Map showing habitat suitability strata at Big Bend National Park, Brewster County, Texas, defined as: GBGL) good suitability for black bears and mountain lions; GBPL) good suitability for black bears, poor suitability for mountain lions; PBGL) poor suitability for black bears, good suitability for mountain lions; and PBPL) poor suitability for black bears and mountain lions.
In the past, management plans have applied only to small reserves or one specific species, such as an endangered species. More recently, greater importance has been placed on developing management plans that apply to multiple species or ecosystems. One multi-species approach includes using one or two species, typically large mammals, as umbrella species for conservation and management of all other species that fall within its distribution.
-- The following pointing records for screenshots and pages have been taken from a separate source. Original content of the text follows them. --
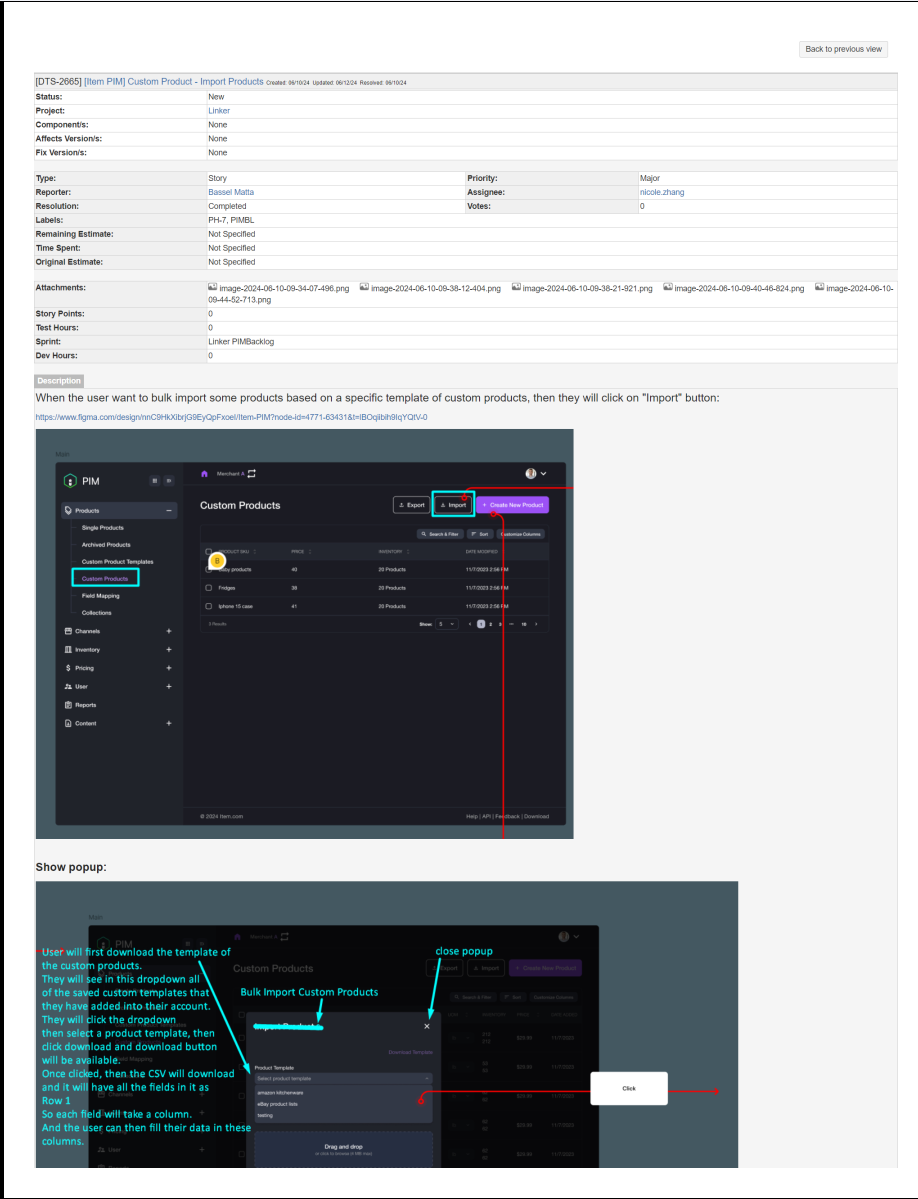Collapse the Products section minus sign

169,511
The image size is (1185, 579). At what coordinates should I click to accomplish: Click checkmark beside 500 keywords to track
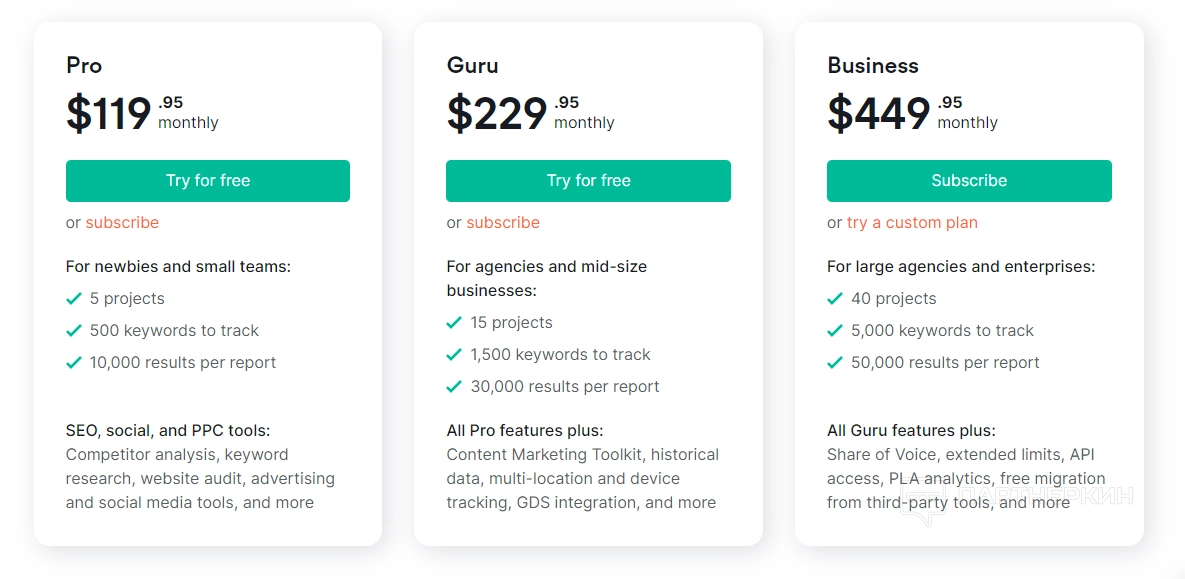74,331
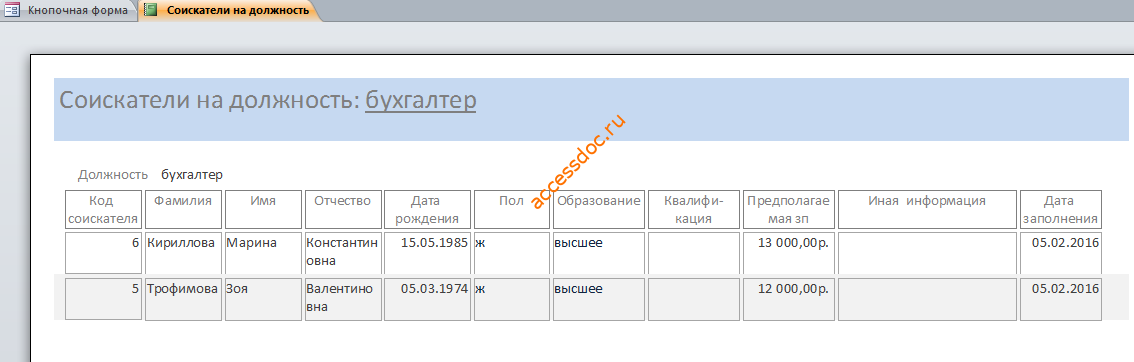Click the form icon on Кнопочная форма tab

12,10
The Chihuahuan desert is recognized as one of the most biodiverse and unique deserts in the world, but changes to the land, including habitat loss and habitat fragmentation can lead to a decline in diversity. We conducted a study to assess the usefulness of using large carnivores, such as black bear and mountain lions, as umbrella species for conservation in the Chihuahuan Desert ecosystem of the Trans-Pecos region of Texas. To do this, we performed surveys in order to quantify the diversity of mammals, avifauna, and herpetofauna along areas of suitable habitat for black bear and mountain lions in the Trans-Pecos region of Texas.
The Rapid Ecological Assessment method, which is a fast, efficient, and inexpensive method used to conduct diversity surveys of both flora and fauna, was used to survey species richness and biodiversity at Big Bend National Park, Elephant Mountain Wildlife Management Area, and the Davis Mountains Preserve. To determine biodiversity we conducted small mammal trapping, bird surveys, herpetofauna, and large mammal surveys. Contrary to what we expected to see, the strata of lowest suitability for black bears and mountain lions had the highest species richness when study sites were combined. However, species diversity was significantly higher in high black bear habitat at Big Bend National Park and Elephant Mountain Wildlife Management Area. Species diversity was also higher in high mountain lion habitat at Big Bend National Park. The results of this study could help establish a long-term monitoring program of biodiversity in each of the study sites.